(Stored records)
================

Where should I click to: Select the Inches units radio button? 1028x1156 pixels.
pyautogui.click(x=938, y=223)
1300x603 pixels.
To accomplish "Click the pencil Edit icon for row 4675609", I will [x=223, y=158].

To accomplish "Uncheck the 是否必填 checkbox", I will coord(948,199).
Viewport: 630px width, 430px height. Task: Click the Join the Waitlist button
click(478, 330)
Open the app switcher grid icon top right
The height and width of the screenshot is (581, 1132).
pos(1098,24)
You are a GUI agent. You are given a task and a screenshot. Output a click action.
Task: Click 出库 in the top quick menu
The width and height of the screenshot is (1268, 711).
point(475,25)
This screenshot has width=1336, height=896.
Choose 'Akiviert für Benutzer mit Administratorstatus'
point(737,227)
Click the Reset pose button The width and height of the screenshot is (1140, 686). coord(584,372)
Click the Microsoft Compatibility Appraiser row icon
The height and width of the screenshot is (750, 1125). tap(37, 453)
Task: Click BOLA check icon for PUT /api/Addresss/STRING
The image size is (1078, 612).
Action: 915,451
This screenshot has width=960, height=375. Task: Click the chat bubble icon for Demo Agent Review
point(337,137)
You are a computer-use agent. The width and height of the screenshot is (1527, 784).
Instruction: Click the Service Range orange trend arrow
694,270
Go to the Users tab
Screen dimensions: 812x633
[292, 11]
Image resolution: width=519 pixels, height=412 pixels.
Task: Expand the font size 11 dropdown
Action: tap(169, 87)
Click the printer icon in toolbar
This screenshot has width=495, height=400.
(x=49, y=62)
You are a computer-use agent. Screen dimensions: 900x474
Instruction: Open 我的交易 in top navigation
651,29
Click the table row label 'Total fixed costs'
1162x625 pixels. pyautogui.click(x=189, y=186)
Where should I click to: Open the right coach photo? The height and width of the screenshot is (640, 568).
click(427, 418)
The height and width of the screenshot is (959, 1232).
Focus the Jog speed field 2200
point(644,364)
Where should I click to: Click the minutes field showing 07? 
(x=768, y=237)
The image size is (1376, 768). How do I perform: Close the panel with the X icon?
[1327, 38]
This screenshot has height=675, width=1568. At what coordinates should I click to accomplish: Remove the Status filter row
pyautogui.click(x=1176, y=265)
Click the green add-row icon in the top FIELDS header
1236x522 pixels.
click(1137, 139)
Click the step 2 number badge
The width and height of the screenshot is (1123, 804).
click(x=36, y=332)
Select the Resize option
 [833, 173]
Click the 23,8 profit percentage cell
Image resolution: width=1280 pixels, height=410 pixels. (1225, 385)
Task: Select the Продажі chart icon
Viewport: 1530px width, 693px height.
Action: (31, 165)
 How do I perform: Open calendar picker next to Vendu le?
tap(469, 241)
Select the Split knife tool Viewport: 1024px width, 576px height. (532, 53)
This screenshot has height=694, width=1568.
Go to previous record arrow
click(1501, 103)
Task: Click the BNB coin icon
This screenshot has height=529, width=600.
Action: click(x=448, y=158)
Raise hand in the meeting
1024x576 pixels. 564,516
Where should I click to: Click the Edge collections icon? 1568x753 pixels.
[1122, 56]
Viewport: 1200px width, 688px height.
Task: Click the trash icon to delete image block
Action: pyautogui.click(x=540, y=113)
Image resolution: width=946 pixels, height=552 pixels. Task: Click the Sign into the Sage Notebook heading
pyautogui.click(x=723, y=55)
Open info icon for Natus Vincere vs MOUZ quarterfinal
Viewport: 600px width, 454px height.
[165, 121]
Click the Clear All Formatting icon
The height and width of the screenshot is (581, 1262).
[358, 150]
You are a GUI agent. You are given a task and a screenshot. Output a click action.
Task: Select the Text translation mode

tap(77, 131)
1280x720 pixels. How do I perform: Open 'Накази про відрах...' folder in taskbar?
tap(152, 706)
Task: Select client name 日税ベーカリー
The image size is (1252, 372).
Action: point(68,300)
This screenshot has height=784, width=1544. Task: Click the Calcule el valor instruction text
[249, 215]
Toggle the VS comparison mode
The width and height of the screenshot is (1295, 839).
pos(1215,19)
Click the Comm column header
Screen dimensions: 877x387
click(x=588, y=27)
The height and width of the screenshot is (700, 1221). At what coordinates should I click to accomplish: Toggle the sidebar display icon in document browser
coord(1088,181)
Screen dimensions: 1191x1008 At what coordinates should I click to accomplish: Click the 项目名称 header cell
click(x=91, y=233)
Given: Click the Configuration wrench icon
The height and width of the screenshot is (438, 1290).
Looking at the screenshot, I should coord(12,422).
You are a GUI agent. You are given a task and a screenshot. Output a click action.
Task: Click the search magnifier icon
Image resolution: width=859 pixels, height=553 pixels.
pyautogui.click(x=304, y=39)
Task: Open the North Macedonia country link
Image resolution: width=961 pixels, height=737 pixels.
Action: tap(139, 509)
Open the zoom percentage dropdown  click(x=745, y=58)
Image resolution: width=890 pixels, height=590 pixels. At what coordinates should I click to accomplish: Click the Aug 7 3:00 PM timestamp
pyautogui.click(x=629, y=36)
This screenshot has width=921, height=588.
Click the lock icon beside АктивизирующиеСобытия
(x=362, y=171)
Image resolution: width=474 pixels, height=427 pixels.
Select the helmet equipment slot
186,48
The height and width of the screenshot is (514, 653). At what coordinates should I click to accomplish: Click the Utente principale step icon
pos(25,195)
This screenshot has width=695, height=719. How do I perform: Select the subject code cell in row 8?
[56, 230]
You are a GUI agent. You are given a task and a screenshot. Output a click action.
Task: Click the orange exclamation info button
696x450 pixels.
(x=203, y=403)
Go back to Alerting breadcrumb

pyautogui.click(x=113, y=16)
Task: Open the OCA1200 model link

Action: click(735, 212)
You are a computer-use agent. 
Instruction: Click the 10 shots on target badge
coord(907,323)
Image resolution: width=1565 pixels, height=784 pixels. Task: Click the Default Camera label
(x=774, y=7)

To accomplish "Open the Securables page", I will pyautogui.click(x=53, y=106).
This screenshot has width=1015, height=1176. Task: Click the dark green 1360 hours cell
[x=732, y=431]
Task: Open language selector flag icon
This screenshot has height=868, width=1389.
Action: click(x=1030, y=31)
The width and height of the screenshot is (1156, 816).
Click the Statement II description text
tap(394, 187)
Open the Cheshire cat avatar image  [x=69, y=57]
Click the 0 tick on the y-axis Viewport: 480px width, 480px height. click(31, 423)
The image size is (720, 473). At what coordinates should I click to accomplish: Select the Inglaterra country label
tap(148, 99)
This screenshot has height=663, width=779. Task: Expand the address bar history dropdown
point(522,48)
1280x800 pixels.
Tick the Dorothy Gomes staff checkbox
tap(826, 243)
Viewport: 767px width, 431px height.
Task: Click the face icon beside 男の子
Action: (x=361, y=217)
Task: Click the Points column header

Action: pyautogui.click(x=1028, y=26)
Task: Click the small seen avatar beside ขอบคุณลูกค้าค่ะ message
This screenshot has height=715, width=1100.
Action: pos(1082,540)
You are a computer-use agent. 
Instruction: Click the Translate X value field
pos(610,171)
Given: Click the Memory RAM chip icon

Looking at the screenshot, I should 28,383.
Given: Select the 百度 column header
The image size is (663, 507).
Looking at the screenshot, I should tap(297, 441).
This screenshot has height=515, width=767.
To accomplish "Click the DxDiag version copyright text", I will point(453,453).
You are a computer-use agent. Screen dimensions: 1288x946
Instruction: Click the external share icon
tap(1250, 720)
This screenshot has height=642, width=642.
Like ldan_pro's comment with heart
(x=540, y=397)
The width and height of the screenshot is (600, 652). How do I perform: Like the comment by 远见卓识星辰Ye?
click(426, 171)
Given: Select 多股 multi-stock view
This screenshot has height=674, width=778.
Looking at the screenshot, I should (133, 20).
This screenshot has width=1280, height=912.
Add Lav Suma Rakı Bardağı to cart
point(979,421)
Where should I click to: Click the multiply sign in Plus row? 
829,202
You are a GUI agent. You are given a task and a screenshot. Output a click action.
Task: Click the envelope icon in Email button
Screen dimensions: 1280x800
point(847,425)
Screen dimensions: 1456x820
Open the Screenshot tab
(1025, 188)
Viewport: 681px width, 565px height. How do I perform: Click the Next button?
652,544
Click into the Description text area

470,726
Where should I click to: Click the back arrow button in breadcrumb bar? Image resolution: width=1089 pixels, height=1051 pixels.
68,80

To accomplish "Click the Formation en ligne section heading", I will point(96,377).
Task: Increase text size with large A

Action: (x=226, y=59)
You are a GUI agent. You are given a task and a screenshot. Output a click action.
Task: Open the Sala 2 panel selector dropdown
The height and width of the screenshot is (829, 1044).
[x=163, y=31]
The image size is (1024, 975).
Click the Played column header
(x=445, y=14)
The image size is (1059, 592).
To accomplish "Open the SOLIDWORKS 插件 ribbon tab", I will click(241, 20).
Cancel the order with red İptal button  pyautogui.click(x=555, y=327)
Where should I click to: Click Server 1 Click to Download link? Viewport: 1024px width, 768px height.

================

▶ [EXERCISE GOAL]
Find the word "selector" in the records. Copy every line it appears in.

▶ [SOLUTION BELOW]
Task: Open language selector flag icon
Task: Open the Sala 2 panel selector dropdown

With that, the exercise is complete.